_INSTRUCTIONS TO FOLLOW_. Go through the records below and copy out every line that contains the word "will".

*** Opening RECORDS SUPPLIED ***

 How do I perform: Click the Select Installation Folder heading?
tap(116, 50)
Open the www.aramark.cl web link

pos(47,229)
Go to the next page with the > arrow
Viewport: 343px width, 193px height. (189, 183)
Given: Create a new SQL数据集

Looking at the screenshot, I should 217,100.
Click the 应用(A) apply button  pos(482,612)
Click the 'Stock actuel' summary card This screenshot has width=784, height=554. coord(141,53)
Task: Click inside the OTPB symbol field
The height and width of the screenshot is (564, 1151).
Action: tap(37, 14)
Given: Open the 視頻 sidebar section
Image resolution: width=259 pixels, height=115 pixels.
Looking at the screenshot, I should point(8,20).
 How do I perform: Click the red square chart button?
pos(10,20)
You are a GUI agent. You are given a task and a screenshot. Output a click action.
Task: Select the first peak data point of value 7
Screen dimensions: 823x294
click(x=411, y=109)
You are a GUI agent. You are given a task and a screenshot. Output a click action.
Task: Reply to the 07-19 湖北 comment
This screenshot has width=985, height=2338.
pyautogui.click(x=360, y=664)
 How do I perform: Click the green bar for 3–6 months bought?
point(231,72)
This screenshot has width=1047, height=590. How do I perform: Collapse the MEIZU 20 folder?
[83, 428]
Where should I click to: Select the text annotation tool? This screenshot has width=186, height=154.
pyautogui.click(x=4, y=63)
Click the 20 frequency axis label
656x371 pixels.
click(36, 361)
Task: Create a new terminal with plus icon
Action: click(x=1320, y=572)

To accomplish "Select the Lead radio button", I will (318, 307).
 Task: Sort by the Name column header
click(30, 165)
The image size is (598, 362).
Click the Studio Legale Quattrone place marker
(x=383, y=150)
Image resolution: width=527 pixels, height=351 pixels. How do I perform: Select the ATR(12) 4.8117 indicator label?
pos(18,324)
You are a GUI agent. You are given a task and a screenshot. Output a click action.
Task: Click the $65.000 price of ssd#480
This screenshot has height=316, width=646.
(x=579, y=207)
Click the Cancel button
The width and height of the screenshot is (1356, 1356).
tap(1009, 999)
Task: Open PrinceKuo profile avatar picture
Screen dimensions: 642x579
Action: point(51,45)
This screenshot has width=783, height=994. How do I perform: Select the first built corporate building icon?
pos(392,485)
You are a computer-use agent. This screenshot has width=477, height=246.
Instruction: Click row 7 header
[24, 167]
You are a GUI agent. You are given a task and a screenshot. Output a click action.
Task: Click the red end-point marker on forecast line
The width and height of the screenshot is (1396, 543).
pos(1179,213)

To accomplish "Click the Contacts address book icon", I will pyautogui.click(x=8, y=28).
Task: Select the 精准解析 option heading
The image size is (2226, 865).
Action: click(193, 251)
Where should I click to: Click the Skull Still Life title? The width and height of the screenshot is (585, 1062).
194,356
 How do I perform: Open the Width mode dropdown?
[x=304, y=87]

*** Closing RECORDS SUPPLIED ***

_OUTPUT_.
To accomplish "Select the Lead radio button", I will (318, 307).
To accomplish "Click the Contacts address book icon", I will pyautogui.click(x=8, y=28).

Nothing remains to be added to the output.